One goal is to escalate the bandwidth of the link between the brain and computer, allowing more data to move faster, according to Musk.
"Quite important for human-AI symbiosis is just being able to communicate at a speed AI can follow," Musk said of brains being connected to computers with artificial intelligence.
Musk envisions Neuralink implants going beyond restoring sight to the blind to giving people infrared or ultraviolet vision or letting them share concepts with others telepathically.
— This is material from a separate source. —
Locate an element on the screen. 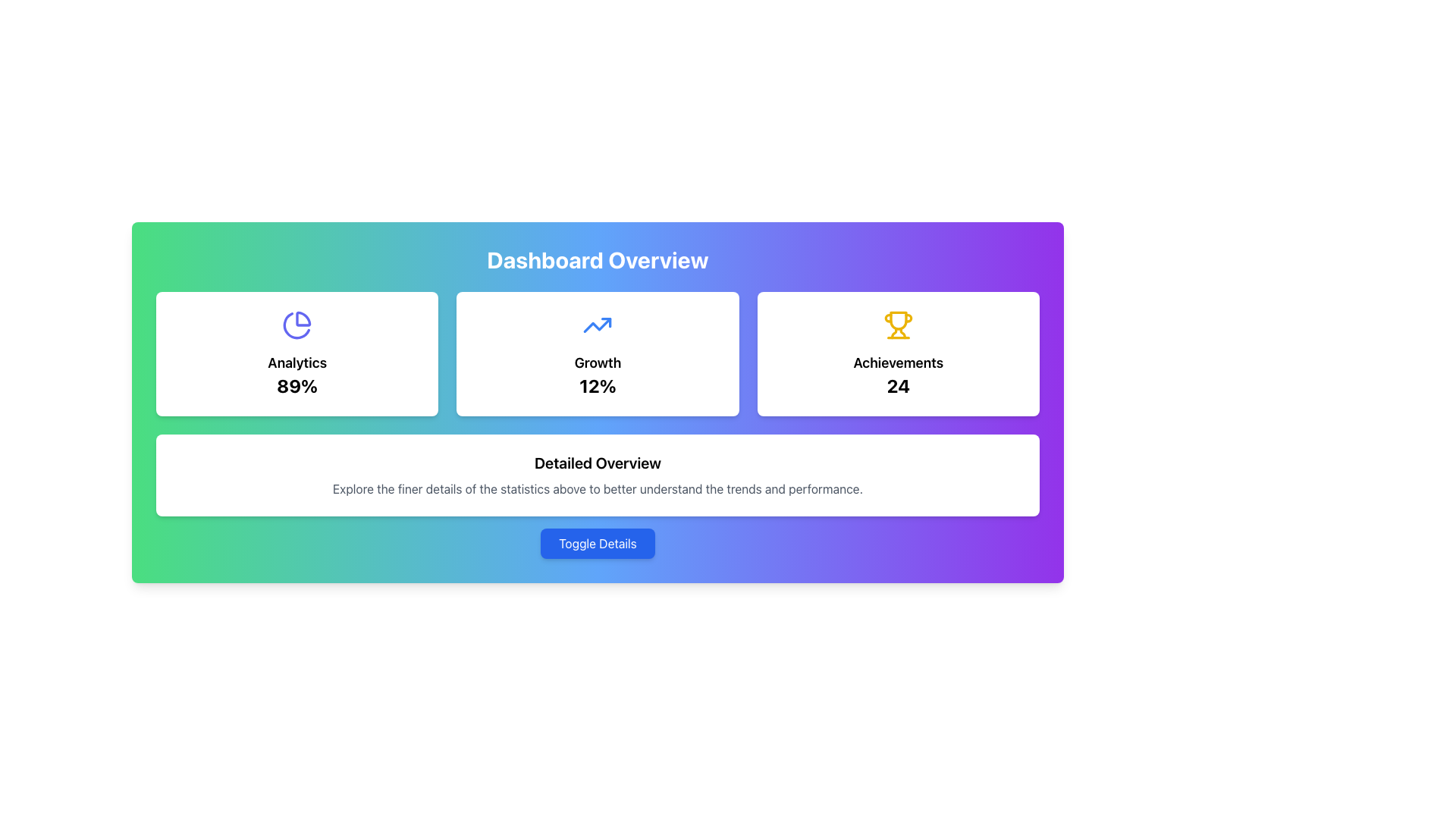 The image size is (1456, 819). the descriptive text label indicating the category or data type, which is centrally positioned above the text '89%' and below a pie chart icon is located at coordinates (297, 362).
"We want to give people superpowers," Musk said. "Not just that we're restoring your prior functionality, but that you actually have functionality far greater than a normal human."
Musk spoke of developing an automated process in which Neuralink's surgery robot could quickly install custom implants in people seeking "upgrades."
"It's very sort of 'Cyberpunk' or 'Deus Ex,' if you play those games," Musk said of the idea.
"An exciting possibility long term also is to take parts of the Optimus humanoid robot and combine that with a Neuralink - you could have basically cybernetic superpowers," he said.
Musk cofounded Neuralink in 2016.
The ambition is to supercharge human capabilities, treat neurological disorders like ALS or Parkinson's, and maybe one day achieve a symbiotic relationship between humans and AI.
Musk is not alone in trying to make advances in the field, which is officially known as brain-machine or brain-computer interface research.